Probability of long-term disease-free survival for acute myeloid leukemia patients after first relapse: A single-centre experience.

作者信息

Vignetti M, Orsini E, Petti M C, Moleti M L, Andrizzi C, Pinto R M, Amadori S, Meloni G

机构信息

Department of Human Biopathology, Università La Sapienza, Rome, Italy.

出版信息

Ann Oncol. 1996 Nov;7(9):933-8. doi: 10.1093/oxfordjournals.annonc.a010796.

Abstract

BACKGROUND

Various polichemotherapy regimens, including either high- or intermediate-dose Ara-C, are generally utilized to reinduce remission in relapsed AML patients.
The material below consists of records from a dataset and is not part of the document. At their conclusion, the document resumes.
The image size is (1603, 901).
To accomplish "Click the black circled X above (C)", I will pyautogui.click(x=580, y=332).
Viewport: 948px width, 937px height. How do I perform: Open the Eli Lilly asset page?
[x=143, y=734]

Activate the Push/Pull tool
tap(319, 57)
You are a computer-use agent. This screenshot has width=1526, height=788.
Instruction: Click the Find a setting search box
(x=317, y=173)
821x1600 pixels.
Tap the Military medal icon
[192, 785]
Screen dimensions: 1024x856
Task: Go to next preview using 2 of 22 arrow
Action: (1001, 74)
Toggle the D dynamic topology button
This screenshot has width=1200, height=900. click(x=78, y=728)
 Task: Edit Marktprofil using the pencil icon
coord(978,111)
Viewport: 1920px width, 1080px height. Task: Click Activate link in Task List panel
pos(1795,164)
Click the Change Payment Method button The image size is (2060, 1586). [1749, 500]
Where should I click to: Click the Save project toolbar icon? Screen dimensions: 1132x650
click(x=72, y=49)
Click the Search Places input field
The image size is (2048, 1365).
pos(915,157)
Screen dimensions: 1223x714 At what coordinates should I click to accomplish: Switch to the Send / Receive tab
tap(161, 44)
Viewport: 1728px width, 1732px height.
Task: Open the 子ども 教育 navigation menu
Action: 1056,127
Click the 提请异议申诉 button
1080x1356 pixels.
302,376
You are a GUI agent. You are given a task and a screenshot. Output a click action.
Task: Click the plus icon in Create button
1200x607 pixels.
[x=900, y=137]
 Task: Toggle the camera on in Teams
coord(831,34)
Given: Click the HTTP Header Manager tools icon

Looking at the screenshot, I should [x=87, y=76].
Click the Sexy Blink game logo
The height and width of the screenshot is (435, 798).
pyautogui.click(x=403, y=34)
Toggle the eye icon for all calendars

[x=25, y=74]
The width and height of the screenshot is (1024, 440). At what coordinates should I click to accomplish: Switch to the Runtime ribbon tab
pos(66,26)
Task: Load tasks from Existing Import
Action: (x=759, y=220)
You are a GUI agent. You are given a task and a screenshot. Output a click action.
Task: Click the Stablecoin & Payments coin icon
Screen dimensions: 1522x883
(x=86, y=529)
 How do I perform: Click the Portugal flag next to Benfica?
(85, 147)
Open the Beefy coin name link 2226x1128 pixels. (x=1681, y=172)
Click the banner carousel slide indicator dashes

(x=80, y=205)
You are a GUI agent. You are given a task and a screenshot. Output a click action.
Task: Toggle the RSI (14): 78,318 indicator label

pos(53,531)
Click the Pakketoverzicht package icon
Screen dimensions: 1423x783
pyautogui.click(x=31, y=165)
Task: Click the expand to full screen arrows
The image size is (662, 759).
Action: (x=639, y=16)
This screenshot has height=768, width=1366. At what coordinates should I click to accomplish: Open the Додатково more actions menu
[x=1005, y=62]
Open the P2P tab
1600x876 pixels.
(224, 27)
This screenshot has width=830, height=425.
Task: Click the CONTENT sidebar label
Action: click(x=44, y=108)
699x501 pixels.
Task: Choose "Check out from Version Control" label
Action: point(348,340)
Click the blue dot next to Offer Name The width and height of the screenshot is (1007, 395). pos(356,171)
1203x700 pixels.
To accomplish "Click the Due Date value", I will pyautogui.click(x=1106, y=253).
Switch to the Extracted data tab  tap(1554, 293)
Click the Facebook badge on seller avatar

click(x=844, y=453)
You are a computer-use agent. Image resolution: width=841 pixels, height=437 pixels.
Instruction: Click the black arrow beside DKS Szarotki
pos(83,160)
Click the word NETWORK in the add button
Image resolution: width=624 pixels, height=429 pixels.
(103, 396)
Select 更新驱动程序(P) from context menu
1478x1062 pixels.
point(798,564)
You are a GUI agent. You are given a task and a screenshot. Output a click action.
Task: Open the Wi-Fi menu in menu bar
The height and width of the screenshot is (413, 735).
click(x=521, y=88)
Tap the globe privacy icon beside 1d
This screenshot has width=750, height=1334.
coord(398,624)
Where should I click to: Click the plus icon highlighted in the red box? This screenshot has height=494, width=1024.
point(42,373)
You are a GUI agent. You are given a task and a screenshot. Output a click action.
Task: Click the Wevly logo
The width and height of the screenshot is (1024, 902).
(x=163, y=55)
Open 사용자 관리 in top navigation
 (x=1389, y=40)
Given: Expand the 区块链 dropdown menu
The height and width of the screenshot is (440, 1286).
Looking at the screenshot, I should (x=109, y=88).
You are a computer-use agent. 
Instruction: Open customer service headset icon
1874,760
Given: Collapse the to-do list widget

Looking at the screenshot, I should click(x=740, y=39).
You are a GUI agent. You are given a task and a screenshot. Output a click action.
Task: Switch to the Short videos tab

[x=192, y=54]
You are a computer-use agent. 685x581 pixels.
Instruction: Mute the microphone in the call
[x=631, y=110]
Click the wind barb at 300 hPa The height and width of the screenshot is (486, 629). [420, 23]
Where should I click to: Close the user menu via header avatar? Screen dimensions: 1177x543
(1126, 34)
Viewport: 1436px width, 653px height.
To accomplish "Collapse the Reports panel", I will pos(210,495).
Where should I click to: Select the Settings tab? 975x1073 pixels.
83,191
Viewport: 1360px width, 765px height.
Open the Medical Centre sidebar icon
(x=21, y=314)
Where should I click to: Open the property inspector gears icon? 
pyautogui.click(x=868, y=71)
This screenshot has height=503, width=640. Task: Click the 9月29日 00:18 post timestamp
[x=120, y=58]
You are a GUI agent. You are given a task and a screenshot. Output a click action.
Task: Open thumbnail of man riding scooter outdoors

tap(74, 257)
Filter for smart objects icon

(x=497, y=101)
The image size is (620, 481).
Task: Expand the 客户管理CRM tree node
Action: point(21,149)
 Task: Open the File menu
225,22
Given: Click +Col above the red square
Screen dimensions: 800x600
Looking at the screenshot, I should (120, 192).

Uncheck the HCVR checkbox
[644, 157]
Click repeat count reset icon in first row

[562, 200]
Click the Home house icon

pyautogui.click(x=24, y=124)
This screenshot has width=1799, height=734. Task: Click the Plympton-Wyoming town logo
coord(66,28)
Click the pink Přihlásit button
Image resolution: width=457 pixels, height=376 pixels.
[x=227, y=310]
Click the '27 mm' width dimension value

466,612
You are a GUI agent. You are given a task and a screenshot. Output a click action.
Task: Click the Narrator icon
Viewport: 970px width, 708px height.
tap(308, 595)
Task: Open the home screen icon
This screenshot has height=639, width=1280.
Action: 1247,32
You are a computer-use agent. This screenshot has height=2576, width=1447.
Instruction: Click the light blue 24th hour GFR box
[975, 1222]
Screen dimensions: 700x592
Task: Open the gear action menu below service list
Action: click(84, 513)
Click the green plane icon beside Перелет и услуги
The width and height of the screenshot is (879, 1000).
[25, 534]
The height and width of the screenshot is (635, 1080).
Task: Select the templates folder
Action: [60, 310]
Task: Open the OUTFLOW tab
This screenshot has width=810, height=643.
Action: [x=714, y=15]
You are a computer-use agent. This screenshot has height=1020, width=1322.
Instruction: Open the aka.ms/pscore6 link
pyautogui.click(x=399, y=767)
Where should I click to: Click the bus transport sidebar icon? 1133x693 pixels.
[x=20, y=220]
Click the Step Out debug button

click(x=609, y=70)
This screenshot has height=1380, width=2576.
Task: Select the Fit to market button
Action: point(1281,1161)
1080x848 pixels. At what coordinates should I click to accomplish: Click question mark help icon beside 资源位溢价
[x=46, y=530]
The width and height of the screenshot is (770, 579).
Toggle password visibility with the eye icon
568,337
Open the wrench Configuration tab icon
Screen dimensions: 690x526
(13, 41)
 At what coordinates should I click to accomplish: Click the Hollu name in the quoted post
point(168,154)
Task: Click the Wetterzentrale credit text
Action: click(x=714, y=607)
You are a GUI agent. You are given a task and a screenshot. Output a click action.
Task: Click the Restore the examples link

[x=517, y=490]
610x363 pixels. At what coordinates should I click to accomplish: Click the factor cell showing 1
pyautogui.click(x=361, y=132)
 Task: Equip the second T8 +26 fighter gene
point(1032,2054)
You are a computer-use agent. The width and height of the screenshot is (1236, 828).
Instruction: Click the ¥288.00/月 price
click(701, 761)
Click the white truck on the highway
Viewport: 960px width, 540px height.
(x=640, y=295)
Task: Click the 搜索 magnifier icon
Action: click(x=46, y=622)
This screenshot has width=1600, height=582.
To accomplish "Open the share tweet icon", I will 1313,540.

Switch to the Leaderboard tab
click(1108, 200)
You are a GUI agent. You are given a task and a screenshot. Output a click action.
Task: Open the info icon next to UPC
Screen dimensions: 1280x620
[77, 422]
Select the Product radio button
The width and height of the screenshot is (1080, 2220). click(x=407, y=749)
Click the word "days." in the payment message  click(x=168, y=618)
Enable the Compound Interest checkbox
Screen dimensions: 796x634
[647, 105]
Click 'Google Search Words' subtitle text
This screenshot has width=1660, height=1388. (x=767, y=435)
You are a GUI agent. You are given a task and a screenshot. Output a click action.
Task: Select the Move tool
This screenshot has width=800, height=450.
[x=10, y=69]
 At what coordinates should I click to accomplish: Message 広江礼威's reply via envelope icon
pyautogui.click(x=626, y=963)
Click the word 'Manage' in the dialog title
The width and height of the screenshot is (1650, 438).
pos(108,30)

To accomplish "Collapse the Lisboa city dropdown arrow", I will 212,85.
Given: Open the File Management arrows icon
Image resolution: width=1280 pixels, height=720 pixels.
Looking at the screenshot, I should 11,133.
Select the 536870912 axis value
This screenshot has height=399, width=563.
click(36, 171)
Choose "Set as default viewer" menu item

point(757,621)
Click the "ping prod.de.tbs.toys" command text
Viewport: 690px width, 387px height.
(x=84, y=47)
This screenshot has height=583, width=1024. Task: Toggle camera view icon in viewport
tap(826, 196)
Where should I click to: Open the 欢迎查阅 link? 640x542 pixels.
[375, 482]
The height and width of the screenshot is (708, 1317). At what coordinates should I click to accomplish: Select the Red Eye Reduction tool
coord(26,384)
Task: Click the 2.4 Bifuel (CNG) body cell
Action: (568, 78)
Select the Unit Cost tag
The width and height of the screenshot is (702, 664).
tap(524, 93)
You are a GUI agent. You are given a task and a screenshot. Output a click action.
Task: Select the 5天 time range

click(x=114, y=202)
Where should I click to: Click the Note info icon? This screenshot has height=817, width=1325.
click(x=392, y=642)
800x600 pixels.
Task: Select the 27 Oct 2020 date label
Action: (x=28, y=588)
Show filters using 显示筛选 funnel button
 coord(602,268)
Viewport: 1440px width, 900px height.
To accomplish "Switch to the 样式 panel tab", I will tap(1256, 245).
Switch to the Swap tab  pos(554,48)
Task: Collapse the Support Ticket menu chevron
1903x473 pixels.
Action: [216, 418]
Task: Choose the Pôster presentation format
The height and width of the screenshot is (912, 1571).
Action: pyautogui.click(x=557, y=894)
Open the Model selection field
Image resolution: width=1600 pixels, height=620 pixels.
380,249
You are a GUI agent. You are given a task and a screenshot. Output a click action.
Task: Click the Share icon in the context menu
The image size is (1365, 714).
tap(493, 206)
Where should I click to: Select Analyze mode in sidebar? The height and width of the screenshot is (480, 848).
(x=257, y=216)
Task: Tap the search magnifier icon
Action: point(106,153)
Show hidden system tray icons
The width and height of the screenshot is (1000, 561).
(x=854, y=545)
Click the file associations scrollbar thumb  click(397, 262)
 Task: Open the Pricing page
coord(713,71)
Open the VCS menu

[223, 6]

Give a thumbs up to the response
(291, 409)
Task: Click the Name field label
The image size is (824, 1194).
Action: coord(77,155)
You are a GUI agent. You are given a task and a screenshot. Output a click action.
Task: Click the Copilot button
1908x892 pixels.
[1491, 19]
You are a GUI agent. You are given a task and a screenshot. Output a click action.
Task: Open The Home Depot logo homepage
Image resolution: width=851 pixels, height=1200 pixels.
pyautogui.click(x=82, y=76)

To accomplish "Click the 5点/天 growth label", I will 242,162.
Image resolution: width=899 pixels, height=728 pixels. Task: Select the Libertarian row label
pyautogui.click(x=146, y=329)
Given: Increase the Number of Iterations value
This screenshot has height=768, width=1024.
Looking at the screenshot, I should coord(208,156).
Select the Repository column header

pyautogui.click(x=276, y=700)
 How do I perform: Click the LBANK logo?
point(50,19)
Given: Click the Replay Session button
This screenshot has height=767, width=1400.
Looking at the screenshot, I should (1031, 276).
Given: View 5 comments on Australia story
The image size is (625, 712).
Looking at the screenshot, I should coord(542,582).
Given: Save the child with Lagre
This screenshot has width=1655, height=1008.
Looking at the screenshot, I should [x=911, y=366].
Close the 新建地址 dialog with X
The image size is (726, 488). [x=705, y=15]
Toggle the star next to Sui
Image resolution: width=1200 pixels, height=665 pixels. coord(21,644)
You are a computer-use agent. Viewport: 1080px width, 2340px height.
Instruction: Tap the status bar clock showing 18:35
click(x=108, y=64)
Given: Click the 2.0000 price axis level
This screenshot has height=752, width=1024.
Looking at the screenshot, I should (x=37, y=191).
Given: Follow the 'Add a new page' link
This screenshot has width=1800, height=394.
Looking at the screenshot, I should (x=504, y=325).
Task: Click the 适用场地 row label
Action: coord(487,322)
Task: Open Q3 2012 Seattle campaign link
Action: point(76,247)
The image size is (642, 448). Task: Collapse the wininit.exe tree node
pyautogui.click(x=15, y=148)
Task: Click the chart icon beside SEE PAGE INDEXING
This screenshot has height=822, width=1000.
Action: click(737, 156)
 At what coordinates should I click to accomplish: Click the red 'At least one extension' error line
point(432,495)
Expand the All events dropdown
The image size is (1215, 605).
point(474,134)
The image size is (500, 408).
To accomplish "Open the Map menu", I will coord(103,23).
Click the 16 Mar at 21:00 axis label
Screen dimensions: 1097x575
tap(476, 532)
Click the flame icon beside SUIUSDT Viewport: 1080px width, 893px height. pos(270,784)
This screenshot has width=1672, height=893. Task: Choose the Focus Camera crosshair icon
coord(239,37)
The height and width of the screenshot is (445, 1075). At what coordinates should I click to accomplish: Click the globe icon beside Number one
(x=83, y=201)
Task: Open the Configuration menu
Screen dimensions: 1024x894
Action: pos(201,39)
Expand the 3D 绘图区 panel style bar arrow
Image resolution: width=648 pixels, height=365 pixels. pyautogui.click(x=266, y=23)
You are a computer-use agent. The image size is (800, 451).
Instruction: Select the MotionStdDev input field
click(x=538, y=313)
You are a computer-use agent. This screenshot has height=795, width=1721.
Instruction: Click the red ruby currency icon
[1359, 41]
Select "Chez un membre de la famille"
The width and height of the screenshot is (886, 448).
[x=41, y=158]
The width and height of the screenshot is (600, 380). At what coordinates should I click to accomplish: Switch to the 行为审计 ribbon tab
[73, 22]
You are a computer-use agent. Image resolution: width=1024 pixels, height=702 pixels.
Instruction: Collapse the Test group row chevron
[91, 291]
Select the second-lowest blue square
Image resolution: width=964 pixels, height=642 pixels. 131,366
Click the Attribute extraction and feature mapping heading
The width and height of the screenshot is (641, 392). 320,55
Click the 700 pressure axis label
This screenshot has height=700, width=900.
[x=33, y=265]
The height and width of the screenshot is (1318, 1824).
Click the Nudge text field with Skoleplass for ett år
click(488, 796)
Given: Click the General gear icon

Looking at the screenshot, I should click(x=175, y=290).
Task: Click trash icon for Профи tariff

After achieving second CR, bone marrow transplantation (either allogeneic or autologous) represents the treatment of choice for eligible patients, with the aim of prolonging remission duration and improving disease-free survival.

PATIENTS AND METHODS

Fifty AML patients in first hematological relapse were treated with MEC regimen, consisting of a 6-day induction cycle [mitoxantrone 6 mg/m2/day, cytarabine (Ara-C) 1 g/m2/day and VP-16 80 mg/m2/day] followed by a 4-day cycle with the same drugs for patients achieving complete remission (CR); allogeneic or autologous bone marrow transplantation (BMT) were planned as post-consolidation treatment.

RESULTS

Thirty-four patients (68%) achieved second CR, 3 (6%) died during induction and 13 were refractory. CR rate was significantly higher in patients with a first CR lasting > 6 months (82% vs. 41%, P < 0.001). Out of the 34 patients in CR after the 4-day cycle, 18 (53%) were not eligible to transplant and did not receive any further therapy and 16 (47%) received autologous (15 cases) or allogeneic (1 case) BMT at a median time of 2 months from second CR. Twenty-two patients relapsed after a median time of 6 months (range 1-31), 1 patient died from transplant-related toxicity and 11 are in continuous CR [7 out of 16 (44%) in the transplanted and 4 out of 11 (36%) in the non-transplanted group]. Overall survival and event-free survival for the 50 patients were 29% and 19% at 70 months, respectively. The disease-free survival for the 34 patients who obtained second CR is 29% projected at 69 months [41% at 69 months for 16 transplanted patients versus 18% at 49 months for the remaining 18 patients (P = 0.007)].

CONCLUSIONS

These results show that MEC followed by high-dose post-consolidation treatment is a promising approach in relapsed AML; however, alternative strategies are to be investigated for the relevant fraction of patients that, even achieving second CR, are not eligible for BMT.

摘要

背景

各种联合化疗方案,包括高剂量或中剂量阿糖胞苷,通常用于使复发的急性髓系白血病(AML)患者再次诱导缓解。在获得第二次完全缓解(CR)后,骨髓移植(异基因或自体)是符合条件患者的首选治疗方法,目的是延长缓解期并提高无病生存率。

患者和方法

50例首次血液学复发的AML患者接受MEC方案治疗,诱导周期为6天[米托蒽醌6mg/m²/天、阿糖胞苷(Ara-C)1g/m²/天和依托泊苷80mg/m²/天],达到完全缓解(CR)的患者随后进行4天相同药物的周期治疗;计划进行异基因或自体骨髓移植(BMT)作为巩固治疗后的治疗。

结果

34例患者(68%)获得第二次CR,3例(6%)在诱导期间死亡,13例难治。首次CR持续时间>6个月的患者CR率显著更高(82%对41%,P<0.001)。在4天周期后达到CR的34例患者中,18例(53%)不符合移植条件且未接受任何进一步治疗,16例(47%)在第二次CR后中位2个月接受了自体(15例)或异基因(1例)BMT。22例患者在中位6个月(范围1-31个月)后复发,1例患者死于移植相关毒性,11例持续CR[移植组16例中的7例(44%)和未移植组11例中的4例(36%)]。50例患者的总生存率和无事件生存率在70个月时分别为29%和19%。获得第二次CR的34例患者的无病生存率预计在69个月时为29%[16例移植患者在69个月时为41%,其余18例患者在49个月时为18%(P=0.007)]。

结论

这些结果表明,MEC方案后进行高剂量巩固治疗是复发AML的一种有前景的方法;然而,对于即使获得第二次CR但不符合BMT条件的相关部分患者,仍需研究替代策略。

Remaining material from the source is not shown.